Is that what this was? Tracy wondered. “Like golf. Poorly. But I still think I should be better every time I go out.”

“I used to be a junior champion. Now I go into the Seattle parks looking for games. I’m good. I rarely lose. I think it makes me a better lawyer because it forces me to think several moves ahead of my opponent.”

“Who are you playing against now?”

“I don’t know. But I’m convinced Trejo knew, and that’s why he’s dead.”

“Tell me your analysis.”

“You already know it. You were in court. You saw Trejo’s reaction—or lack of reaction when he heard the tape went missing. You think, like I do, that he expected the video to go missing. He expected to get off.”

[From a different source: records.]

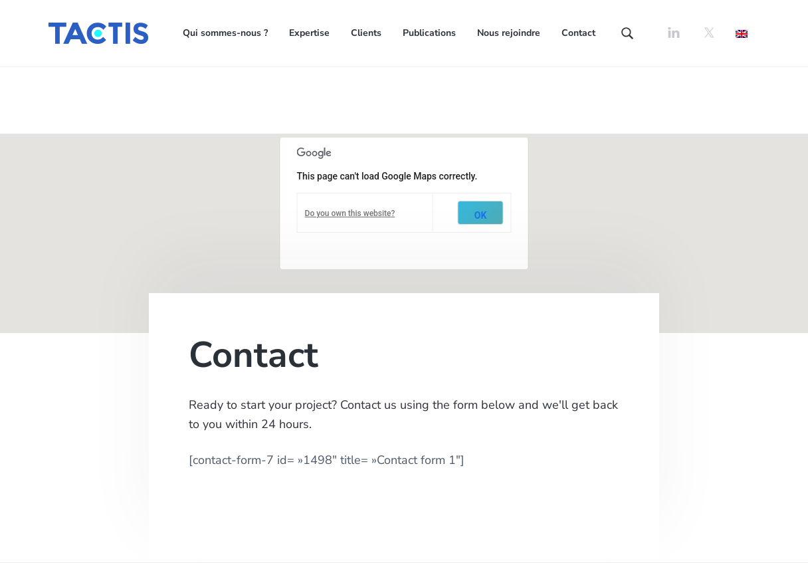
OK (480, 215)
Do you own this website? (350, 213)
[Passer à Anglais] (741, 33)
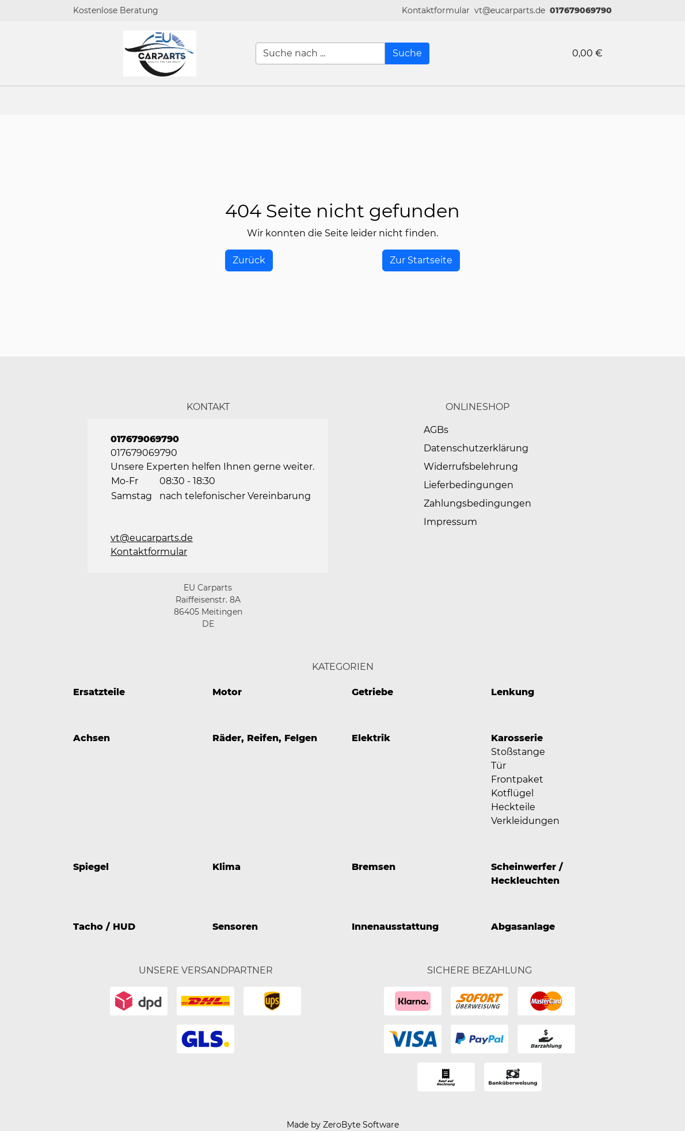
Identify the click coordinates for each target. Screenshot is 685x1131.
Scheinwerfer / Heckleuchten (527, 873)
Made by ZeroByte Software (343, 1125)
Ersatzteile (99, 692)
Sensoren (235, 926)
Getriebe (372, 692)
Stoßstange (518, 751)
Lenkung (512, 692)
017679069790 (581, 10)
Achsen (91, 738)
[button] (436, 11)
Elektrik (371, 738)
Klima (226, 866)
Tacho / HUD (104, 926)
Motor (227, 692)
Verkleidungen (525, 820)
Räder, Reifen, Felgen (264, 738)
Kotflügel (512, 793)
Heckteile (513, 807)
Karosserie (517, 738)
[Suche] (407, 53)
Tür (498, 765)
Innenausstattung (395, 926)
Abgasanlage (523, 926)
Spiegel (91, 866)
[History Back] (249, 260)
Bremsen (373, 866)
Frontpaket (517, 779)
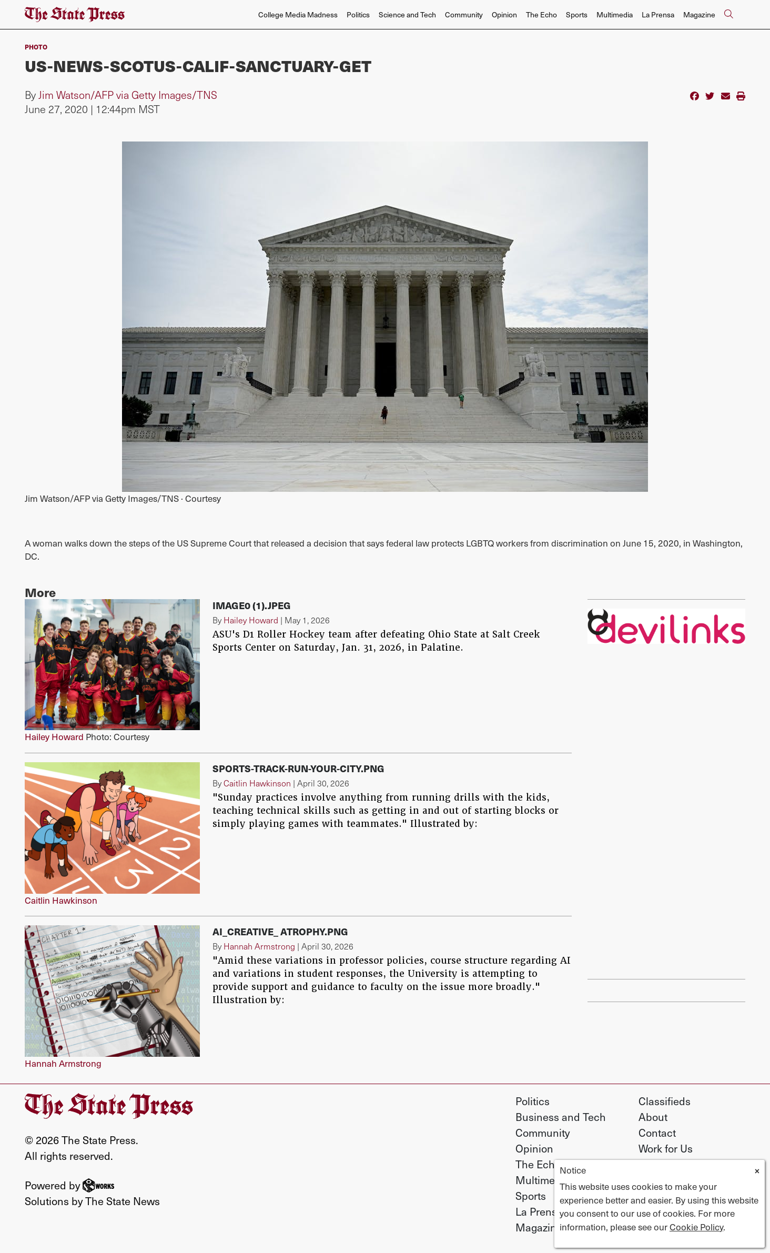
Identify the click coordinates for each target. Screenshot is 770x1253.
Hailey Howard (54, 736)
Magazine (699, 14)
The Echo (541, 14)
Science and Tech (407, 14)
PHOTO (36, 46)
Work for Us (666, 1148)
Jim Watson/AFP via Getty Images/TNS (127, 94)
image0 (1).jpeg (251, 605)
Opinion (504, 14)
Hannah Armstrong (63, 1063)
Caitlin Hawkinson (61, 900)
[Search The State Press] (728, 15)
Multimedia (614, 14)
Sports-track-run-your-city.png (298, 768)
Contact (657, 1132)
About (653, 1117)
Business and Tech (560, 1117)
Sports (576, 14)
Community (464, 14)
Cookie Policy (696, 1227)
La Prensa (658, 14)
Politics (358, 14)
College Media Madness (298, 14)
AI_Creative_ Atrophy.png (280, 931)
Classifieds (665, 1101)
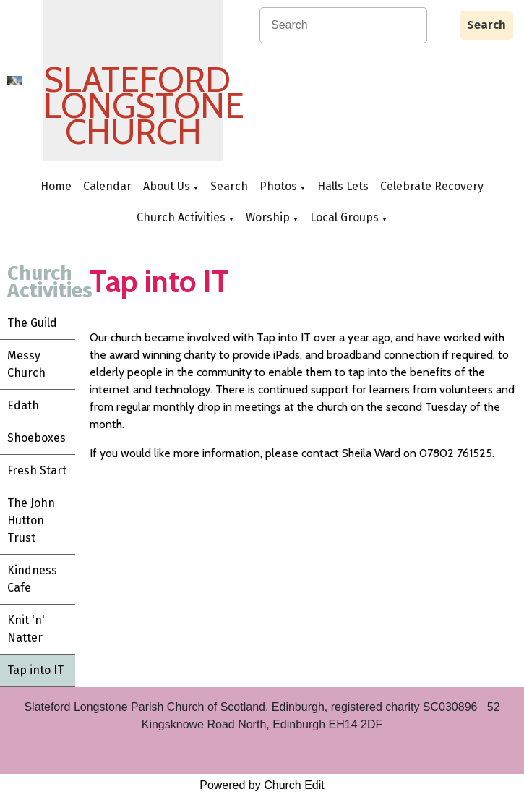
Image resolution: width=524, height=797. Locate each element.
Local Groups (344, 217)
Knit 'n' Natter (26, 628)
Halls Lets (343, 186)
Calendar (107, 186)
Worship (268, 217)
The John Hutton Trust (31, 520)
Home (56, 186)
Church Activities (181, 217)
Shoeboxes (36, 438)
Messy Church (26, 364)
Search (486, 25)
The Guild (32, 323)
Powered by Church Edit (262, 785)
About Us (166, 186)
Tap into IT (35, 670)
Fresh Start (36, 470)
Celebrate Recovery (432, 186)
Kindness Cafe (32, 578)
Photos (278, 186)
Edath (23, 405)
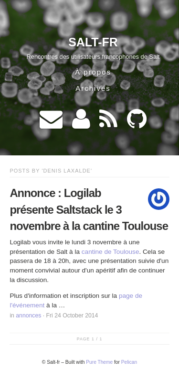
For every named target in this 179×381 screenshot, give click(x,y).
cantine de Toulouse (110, 251)
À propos (93, 72)
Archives (93, 88)
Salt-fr (93, 42)
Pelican (129, 362)
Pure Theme (99, 362)
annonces (28, 315)
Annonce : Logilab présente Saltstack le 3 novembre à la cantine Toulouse (89, 209)
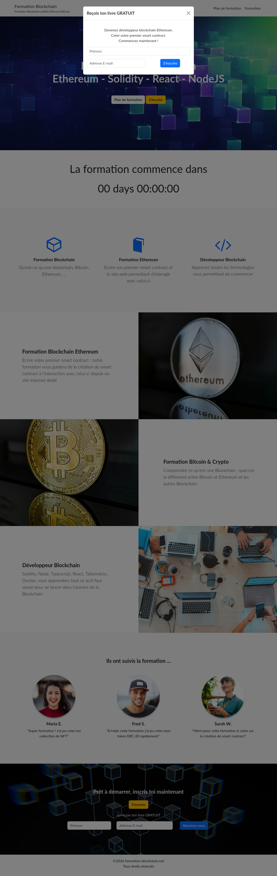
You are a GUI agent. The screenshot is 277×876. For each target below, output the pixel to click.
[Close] (188, 13)
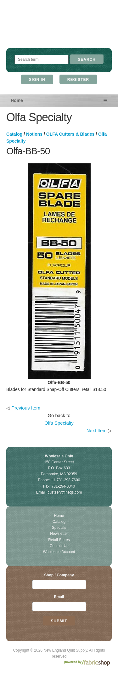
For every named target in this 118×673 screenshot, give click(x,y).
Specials (59, 527)
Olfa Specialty (59, 423)
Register (78, 79)
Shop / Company (59, 575)
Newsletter (59, 533)
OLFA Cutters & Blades (70, 134)
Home (17, 100)
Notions (34, 134)
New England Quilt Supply (59, 30)
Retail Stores (59, 540)
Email (59, 597)
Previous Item (25, 407)
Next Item (97, 430)
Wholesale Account (59, 552)
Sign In (37, 79)
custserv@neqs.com (65, 492)
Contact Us (59, 546)
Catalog (14, 134)
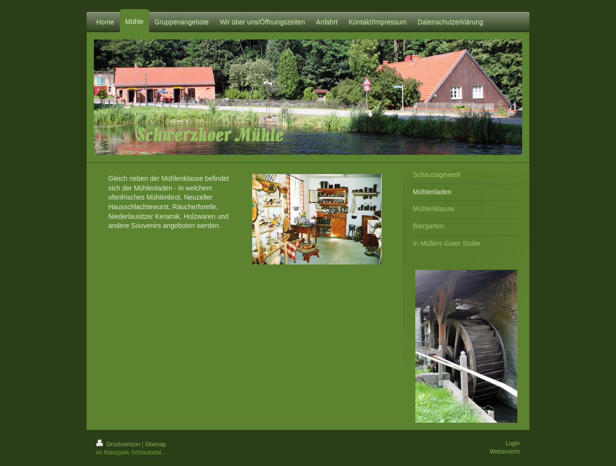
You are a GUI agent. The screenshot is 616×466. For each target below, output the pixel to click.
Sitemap (155, 444)
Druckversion (119, 444)
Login (513, 443)
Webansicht (505, 451)
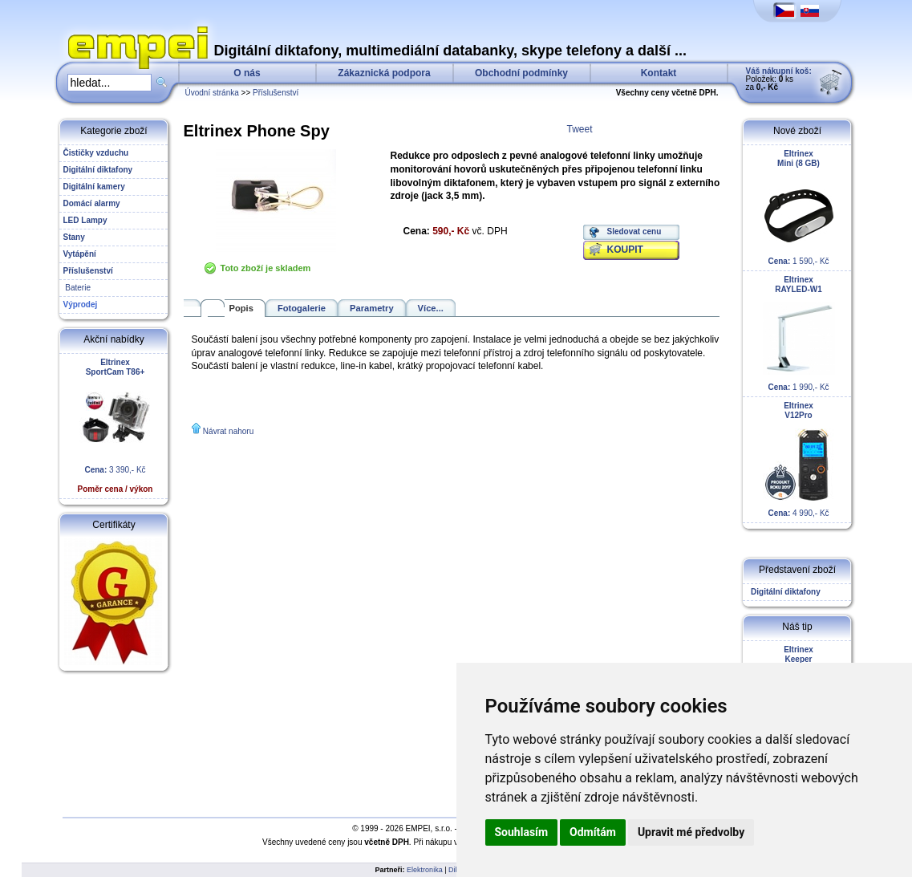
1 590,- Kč (799, 207)
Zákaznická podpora (384, 73)
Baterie (77, 287)
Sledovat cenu (634, 231)
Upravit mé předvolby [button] (691, 832)
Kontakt (659, 73)
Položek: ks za (779, 79)
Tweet (580, 129)
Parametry (372, 308)
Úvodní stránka (212, 92)
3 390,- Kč (115, 425)
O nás (246, 73)
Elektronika (425, 870)
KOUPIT (625, 249)
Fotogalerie (302, 308)
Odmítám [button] (592, 832)
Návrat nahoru (228, 431)
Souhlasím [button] (522, 832)
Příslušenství (275, 92)
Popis (241, 308)
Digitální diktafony (784, 591)
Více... (431, 308)
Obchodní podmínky (521, 73)
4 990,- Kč (799, 459)
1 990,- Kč (799, 333)
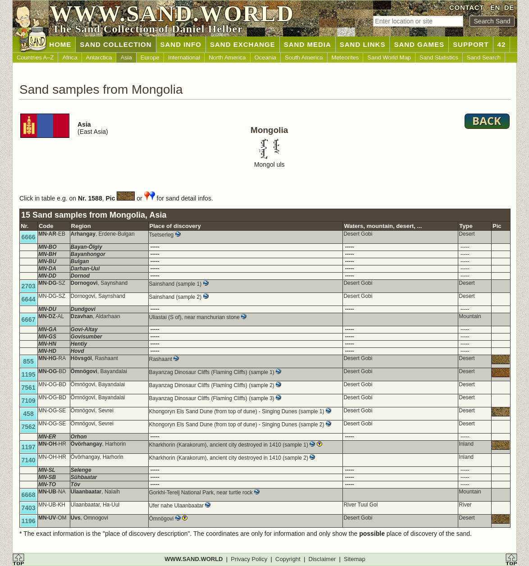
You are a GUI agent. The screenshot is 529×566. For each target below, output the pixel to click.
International (184, 57)
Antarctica (99, 57)
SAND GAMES (419, 44)
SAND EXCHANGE (242, 44)
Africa (69, 57)
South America (304, 57)
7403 (28, 507)
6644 (28, 299)
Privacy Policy (249, 559)
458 (28, 413)
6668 (28, 494)
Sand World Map (389, 57)
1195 (28, 374)
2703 (28, 286)
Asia (126, 57)
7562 (28, 426)
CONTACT (466, 7)
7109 (28, 400)
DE (509, 7)
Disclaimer (322, 559)
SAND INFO (181, 44)
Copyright (288, 559)
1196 (28, 521)
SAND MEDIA (307, 44)
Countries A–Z (35, 57)
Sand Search (484, 57)
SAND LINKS (363, 44)
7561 (28, 387)
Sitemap (354, 559)
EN (495, 7)
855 (28, 361)
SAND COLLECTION (115, 44)
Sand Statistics (439, 57)
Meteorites (345, 57)
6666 (28, 237)
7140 (28, 460)
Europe (150, 57)
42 (501, 44)
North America (227, 57)
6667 (28, 319)
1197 (28, 447)
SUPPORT (471, 44)
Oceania (265, 57)
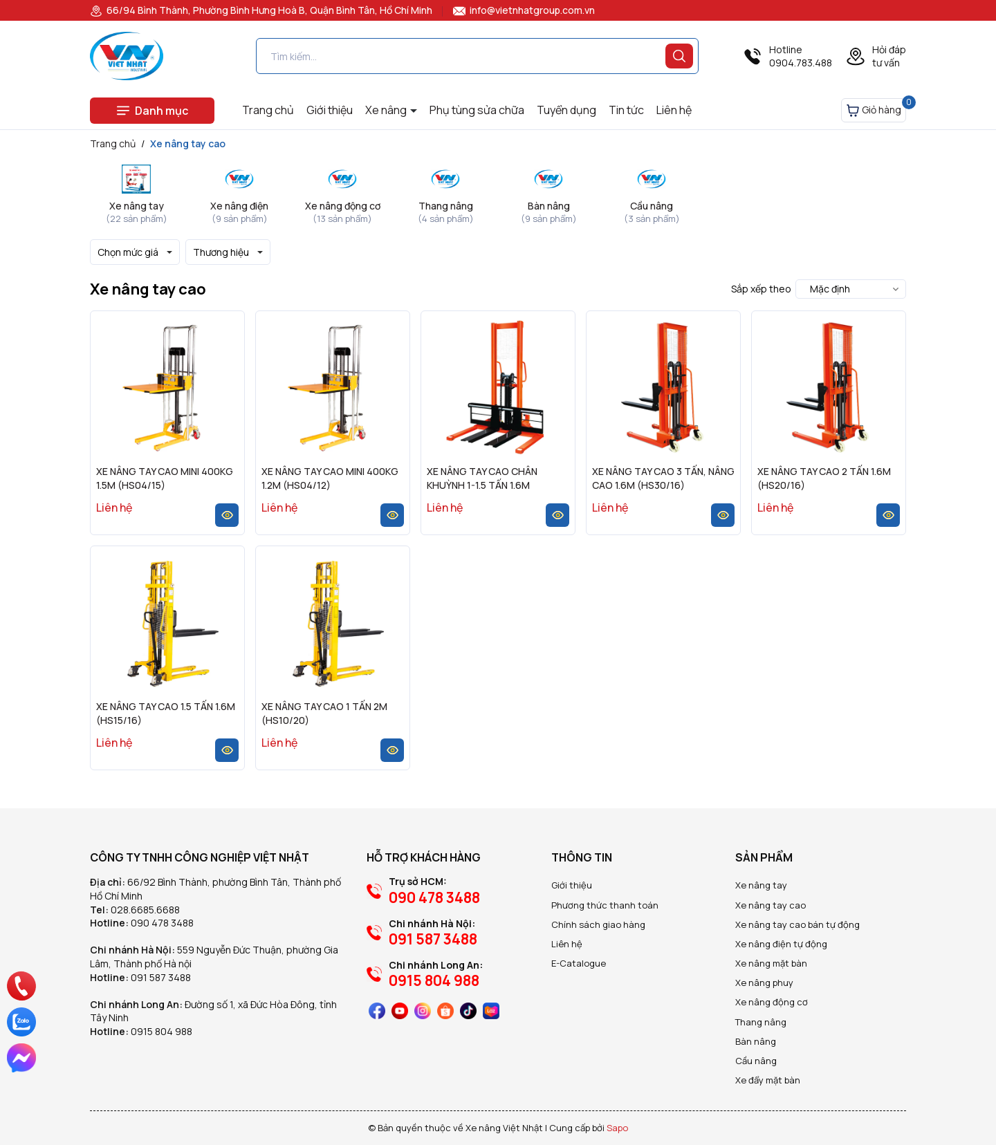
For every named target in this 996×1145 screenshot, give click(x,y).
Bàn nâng (549, 205)
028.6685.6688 (145, 909)
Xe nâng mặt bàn (771, 963)
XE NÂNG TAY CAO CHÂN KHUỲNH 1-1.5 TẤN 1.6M (482, 478)
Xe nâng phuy (764, 982)
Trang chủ (268, 110)
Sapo (617, 1127)
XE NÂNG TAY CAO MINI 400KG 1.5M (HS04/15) (164, 478)
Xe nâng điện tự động (781, 944)
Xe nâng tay (136, 205)
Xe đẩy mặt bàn (767, 1080)
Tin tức (626, 110)
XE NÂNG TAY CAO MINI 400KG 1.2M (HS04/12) (329, 478)
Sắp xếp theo (761, 288)
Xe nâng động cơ (342, 205)
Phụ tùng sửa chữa (477, 110)
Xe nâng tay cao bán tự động (797, 924)
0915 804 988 (161, 1031)
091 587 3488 (161, 977)
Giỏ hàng (876, 108)
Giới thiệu (329, 110)
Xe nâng (387, 110)
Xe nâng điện (239, 205)
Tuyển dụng (566, 110)
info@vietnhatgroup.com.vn (524, 10)
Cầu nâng (651, 205)
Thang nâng (445, 205)
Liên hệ (674, 110)
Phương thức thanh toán (604, 905)
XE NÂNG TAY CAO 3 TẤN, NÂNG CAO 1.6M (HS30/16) (663, 478)
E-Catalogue (578, 963)
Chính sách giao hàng (598, 924)
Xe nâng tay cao (770, 905)
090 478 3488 (162, 922)
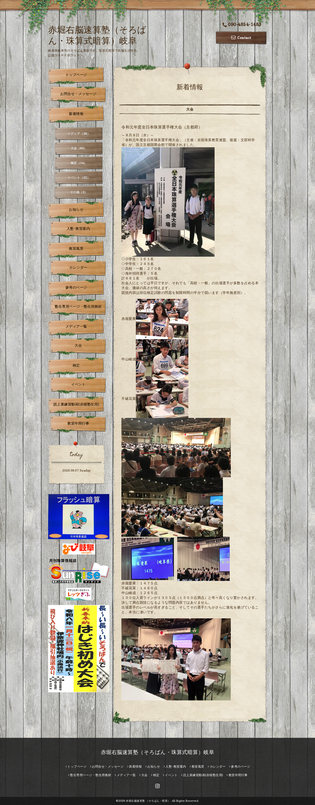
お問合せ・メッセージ (78, 94)
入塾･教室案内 (78, 228)
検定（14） (79, 163)
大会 (78, 345)
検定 (76, 365)
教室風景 (76, 248)
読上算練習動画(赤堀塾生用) (76, 404)
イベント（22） (78, 177)
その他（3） (79, 192)
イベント (78, 384)
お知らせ (76, 209)
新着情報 (76, 114)
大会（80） (79, 148)
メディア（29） (78, 133)
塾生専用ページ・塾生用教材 (78, 306)
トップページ (76, 75)
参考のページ (76, 287)
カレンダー (78, 267)
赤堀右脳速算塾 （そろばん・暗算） (148, 800)
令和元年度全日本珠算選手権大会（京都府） (161, 127)
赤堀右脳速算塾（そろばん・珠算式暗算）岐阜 (157, 752)
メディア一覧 (76, 326)
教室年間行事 (78, 423)
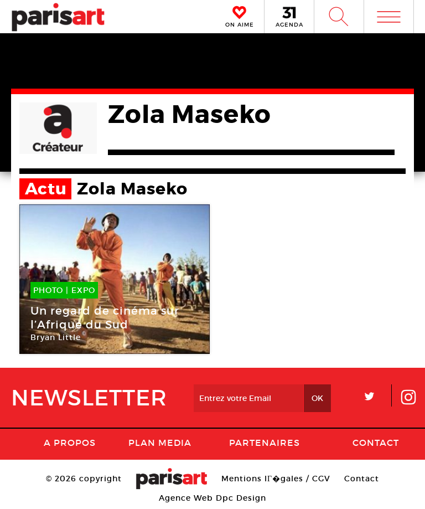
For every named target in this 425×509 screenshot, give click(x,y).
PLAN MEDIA (159, 442)
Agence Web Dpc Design (212, 498)
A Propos (70, 442)
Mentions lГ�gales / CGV (275, 479)
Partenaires (264, 442)
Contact (376, 442)
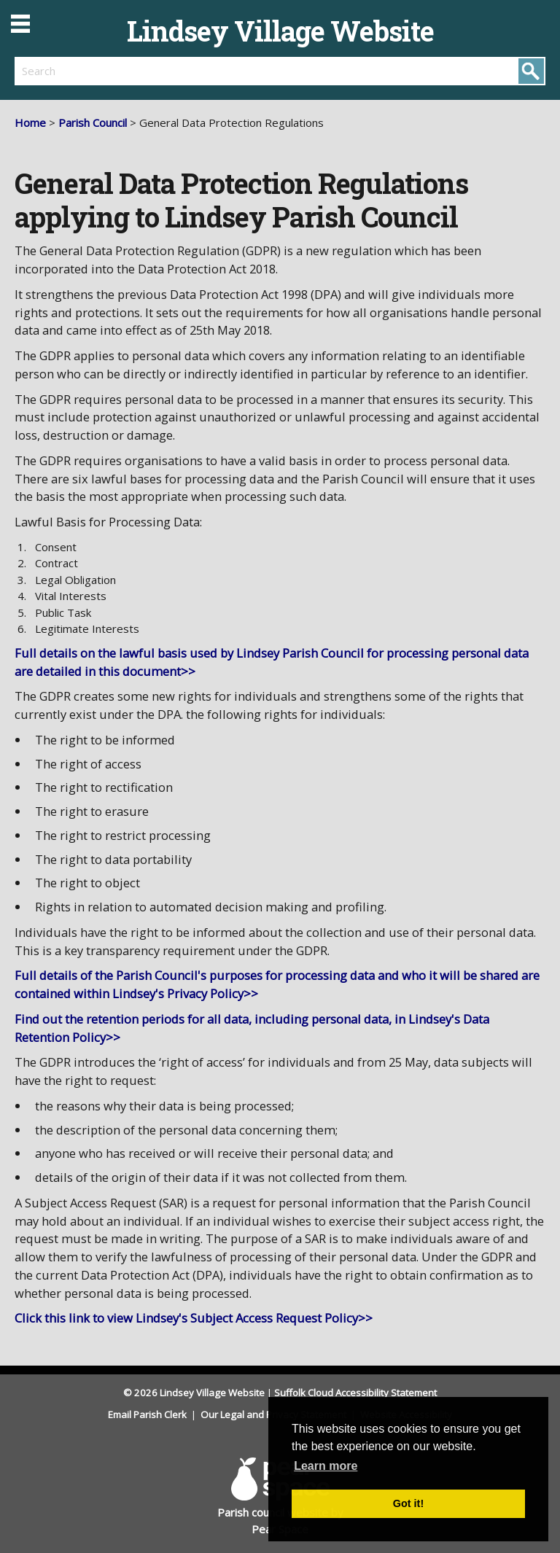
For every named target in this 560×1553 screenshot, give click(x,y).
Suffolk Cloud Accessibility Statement (355, 1392)
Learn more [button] (325, 1466)
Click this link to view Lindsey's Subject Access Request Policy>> (194, 1317)
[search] (147, 71)
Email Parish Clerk (148, 1414)
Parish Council (92, 122)
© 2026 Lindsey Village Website (194, 1392)
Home (30, 122)
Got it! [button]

“So the tape wasn’t just randomly misplaced.”

“What are the odds of a critical piece of evidence being misplaced, Detective?”

“You were the last person to have the evidence box. All indications are the security tape was in it when you returned it.”

“True, but the real question isn’t who took the tape. It’s why. And I’m pretty sure why has something to do with what Trejo was doing over in Seattle that evening.”

“He didn’t tell you?”

“He never even admitted being there, not even after I showed him the convenience store tape.” Battles shrugged. “And before anyone accuses me of violating an attorney-client privilege, it expired when Trejo died. He said it wasn’t him. He said it was someone who looked like him. I couldn’t understand it then, why he wouldn’t take the plea. But now I do.”

“The video was never coming into evidence,” Tracy said.

“And Trejo knew it,” Battles agreed.

“You said you saw the tape from inside the DSO building.”

“It shows Cho leaving for the night, and it shows me putting back the evidence box and then leaving. Nobody else but the janitor came in or out before six o’clock the next morning.”

“Is there an alternate entrance into the building?”

“Not after hours. Not easily anyway.”

“Let me ask you,” Tracy said. “Trejo worked as a logistics specialist?”

“That’s right.”

“How would I find out where he’d been deployed?”

Battles’s gaze narrowed. “His service record would show every destination where he was deployed. Why?”

“How hard would it be for him to smuggle a package onto and off of a ship?”

Battles gave the question some thought. Finally she said, “Not that hard.” Tracy could see the wheels spinning inside her head.